**Items**
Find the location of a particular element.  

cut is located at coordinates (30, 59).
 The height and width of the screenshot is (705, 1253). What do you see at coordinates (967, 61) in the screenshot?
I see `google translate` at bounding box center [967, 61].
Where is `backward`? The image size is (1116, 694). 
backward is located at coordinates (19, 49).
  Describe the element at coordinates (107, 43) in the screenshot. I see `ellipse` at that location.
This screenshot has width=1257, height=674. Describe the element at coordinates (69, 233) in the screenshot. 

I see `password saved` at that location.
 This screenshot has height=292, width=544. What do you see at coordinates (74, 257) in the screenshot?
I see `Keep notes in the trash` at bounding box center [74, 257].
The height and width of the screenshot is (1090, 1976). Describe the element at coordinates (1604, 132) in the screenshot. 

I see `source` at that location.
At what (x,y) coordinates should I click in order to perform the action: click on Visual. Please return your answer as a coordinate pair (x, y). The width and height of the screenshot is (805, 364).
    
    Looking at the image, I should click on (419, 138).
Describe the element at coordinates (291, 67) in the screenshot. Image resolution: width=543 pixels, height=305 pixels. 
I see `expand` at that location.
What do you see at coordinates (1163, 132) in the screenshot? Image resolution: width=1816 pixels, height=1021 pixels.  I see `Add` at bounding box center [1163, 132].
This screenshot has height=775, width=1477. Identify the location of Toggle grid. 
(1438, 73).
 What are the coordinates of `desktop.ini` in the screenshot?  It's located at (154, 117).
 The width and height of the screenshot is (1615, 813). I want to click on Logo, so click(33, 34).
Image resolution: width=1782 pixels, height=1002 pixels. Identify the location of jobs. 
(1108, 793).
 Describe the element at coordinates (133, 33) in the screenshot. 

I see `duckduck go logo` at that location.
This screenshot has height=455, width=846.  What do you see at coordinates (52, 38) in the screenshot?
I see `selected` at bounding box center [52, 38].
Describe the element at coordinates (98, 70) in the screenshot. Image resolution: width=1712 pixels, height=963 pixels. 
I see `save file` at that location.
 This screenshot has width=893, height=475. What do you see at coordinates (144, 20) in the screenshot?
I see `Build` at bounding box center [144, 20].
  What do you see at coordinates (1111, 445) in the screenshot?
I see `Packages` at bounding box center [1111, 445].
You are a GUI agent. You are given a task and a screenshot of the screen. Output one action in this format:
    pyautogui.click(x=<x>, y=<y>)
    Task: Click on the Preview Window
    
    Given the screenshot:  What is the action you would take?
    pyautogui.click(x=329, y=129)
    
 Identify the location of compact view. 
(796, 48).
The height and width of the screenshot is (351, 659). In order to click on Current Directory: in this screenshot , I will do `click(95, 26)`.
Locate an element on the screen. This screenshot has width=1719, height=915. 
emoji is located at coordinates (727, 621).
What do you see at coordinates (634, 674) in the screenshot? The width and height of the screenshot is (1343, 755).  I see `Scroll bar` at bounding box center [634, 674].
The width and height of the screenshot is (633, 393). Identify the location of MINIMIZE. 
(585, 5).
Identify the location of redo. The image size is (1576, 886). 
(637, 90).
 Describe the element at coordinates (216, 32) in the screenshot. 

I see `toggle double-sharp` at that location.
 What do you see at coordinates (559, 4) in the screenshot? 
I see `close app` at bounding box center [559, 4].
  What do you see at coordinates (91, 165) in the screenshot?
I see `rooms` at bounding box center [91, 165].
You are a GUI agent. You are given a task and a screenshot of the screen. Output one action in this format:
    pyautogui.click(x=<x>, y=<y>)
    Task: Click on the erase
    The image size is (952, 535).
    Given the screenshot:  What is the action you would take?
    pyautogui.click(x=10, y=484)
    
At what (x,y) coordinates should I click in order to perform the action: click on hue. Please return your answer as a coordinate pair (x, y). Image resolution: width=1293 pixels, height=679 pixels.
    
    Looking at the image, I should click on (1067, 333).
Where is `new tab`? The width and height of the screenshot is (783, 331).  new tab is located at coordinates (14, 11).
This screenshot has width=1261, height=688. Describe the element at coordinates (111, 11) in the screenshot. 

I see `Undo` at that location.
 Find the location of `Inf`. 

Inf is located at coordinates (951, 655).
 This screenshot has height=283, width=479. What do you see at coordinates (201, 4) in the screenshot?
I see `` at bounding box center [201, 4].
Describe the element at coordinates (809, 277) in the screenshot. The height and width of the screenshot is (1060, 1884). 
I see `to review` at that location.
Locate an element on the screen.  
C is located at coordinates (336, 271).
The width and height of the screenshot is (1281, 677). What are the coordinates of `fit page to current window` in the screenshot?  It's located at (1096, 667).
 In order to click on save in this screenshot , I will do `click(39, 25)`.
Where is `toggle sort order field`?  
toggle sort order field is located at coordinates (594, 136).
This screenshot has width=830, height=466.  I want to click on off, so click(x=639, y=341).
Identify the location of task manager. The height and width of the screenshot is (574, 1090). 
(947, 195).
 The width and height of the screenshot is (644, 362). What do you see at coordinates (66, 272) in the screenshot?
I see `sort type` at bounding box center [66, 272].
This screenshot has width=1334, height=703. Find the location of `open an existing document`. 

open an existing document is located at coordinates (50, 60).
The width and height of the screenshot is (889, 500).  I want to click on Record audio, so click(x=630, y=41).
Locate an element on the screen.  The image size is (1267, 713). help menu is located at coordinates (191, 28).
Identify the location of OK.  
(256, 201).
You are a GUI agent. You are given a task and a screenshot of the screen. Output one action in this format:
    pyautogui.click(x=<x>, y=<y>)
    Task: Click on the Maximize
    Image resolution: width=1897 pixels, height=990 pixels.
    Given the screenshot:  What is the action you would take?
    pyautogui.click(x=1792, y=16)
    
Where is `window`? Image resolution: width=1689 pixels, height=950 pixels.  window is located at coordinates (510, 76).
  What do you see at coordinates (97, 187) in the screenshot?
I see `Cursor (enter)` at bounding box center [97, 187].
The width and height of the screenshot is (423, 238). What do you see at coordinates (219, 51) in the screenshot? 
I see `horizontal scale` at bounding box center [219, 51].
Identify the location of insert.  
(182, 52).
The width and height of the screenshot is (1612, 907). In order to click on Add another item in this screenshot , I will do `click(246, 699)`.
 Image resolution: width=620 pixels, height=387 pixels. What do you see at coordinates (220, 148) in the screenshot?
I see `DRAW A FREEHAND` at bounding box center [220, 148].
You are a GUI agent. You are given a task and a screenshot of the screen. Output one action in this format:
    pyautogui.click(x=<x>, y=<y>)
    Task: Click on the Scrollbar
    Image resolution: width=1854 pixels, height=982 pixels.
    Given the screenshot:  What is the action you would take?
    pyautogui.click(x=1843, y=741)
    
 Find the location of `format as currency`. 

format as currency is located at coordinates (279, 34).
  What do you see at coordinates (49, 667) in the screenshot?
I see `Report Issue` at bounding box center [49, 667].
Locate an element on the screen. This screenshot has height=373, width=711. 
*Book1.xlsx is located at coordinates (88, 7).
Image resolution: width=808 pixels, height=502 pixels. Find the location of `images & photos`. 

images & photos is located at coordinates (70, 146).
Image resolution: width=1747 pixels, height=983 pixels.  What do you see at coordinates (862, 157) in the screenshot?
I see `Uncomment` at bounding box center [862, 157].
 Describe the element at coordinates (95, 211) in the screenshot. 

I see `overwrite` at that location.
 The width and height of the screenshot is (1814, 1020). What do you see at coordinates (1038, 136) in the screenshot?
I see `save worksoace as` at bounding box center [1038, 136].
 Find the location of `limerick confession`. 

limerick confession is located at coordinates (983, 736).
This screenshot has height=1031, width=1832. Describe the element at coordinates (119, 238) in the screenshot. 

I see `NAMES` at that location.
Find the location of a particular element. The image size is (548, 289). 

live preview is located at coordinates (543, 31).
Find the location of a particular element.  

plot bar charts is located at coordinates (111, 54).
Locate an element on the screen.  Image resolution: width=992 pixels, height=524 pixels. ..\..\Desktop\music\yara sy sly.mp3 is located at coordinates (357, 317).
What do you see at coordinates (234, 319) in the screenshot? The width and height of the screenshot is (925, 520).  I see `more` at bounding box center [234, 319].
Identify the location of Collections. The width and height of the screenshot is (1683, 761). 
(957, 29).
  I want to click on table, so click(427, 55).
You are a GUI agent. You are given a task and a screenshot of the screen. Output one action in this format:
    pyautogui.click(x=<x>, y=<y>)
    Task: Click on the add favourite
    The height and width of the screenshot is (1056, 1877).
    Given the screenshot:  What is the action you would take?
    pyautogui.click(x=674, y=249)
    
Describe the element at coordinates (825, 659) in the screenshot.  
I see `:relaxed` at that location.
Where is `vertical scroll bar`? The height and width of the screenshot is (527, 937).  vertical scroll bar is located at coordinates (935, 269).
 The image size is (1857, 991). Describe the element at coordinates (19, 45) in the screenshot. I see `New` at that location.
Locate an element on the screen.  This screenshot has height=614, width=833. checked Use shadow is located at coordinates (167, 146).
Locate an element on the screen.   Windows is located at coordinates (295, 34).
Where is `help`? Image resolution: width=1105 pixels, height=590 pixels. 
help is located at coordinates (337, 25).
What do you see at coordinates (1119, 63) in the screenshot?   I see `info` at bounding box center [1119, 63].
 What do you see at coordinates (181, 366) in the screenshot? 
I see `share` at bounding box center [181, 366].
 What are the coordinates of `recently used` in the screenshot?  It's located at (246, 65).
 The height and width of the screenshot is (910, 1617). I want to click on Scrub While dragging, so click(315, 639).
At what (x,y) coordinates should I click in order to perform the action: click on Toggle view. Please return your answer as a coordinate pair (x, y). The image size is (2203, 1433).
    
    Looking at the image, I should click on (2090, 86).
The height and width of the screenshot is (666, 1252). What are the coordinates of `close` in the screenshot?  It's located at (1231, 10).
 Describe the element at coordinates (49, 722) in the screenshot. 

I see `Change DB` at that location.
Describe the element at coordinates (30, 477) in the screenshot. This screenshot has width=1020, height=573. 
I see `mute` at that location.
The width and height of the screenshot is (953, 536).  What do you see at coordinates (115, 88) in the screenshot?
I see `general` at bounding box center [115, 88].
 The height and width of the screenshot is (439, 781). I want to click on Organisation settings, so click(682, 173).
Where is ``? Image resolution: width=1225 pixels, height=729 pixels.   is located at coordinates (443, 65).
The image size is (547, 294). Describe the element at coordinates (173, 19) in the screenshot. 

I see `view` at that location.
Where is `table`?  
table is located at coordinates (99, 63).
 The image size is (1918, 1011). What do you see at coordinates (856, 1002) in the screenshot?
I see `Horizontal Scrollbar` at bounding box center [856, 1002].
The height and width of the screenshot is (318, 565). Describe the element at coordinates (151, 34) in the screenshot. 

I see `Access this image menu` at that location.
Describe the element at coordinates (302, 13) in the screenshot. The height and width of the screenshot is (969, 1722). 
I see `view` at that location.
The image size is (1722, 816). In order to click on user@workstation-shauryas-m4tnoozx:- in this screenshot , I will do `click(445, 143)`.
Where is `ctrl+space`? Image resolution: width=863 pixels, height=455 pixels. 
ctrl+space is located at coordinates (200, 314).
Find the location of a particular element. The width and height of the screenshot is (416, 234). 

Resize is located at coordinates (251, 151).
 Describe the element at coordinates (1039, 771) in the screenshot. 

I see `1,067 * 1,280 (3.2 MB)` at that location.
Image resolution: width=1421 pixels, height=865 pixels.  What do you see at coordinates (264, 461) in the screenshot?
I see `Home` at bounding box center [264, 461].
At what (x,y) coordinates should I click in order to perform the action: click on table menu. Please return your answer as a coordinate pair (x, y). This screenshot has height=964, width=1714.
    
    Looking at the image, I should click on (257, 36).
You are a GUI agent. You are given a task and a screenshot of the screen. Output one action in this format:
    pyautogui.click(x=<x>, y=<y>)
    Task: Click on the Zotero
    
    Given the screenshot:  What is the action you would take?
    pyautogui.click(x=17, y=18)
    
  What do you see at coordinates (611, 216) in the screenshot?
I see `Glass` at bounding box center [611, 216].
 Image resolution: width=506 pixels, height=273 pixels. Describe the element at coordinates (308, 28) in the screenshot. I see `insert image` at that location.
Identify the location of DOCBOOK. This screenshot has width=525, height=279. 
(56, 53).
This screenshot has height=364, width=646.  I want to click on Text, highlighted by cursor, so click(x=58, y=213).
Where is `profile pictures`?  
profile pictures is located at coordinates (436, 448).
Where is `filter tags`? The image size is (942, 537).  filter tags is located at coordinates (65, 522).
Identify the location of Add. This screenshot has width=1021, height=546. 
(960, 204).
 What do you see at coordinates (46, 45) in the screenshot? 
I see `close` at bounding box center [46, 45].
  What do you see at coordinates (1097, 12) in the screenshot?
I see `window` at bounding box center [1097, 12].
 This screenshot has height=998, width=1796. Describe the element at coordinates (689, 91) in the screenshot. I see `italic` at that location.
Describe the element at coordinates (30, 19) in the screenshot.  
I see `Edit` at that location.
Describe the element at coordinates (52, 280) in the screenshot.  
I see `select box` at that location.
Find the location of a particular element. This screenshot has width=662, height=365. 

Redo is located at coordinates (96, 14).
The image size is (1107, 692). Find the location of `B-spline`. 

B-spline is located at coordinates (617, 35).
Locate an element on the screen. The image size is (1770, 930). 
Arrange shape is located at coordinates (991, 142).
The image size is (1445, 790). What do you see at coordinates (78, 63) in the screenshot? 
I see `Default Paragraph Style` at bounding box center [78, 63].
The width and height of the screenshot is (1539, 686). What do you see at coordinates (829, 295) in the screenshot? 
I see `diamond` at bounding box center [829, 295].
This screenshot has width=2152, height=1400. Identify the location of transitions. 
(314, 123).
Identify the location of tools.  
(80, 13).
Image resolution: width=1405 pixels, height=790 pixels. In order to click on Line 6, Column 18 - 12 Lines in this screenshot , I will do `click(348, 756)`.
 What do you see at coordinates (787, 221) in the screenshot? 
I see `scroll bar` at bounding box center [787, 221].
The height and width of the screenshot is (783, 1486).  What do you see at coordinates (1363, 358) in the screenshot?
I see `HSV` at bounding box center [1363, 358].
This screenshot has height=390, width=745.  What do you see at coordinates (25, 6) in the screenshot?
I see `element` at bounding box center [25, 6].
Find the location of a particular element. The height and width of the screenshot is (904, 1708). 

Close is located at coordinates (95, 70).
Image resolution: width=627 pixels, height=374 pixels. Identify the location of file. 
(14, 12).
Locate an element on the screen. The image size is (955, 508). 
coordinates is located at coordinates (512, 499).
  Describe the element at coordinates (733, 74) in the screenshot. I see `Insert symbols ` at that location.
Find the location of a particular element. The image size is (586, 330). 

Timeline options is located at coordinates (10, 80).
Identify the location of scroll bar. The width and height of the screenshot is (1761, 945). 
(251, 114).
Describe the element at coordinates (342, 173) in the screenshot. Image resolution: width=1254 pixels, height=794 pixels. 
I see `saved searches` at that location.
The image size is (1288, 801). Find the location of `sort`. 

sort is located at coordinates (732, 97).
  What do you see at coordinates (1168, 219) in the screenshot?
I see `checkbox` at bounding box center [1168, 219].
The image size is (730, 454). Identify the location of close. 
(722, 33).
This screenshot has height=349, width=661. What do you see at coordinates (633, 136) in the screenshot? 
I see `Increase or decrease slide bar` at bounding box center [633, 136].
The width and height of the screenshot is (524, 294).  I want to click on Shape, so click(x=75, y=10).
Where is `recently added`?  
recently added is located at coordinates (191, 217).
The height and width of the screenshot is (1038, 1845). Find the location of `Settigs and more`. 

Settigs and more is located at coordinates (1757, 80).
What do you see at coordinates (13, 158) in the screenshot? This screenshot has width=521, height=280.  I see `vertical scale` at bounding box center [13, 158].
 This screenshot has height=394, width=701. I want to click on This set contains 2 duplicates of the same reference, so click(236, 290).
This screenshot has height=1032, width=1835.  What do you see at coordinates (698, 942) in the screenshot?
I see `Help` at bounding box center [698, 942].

**What you should do**
Arrange the entries in the part that opens with the line containing "The image size is (730, 454)." and closes with the line containing "center [633, 136]." as a two-column CSV. Use the columns input and output, with one row per entry. Put each field in quotation marks and replace line breaks with spaces.

**Task response**
input,output
"The image size is (730, 454). Identify the location of close.","(722, 33)."
"This screenshot has height=349, width=661. What do you see at coordinates (633, 136) in the screenshot?","I see `Increase or decrease slide bar` at bounding box center [633, 136]."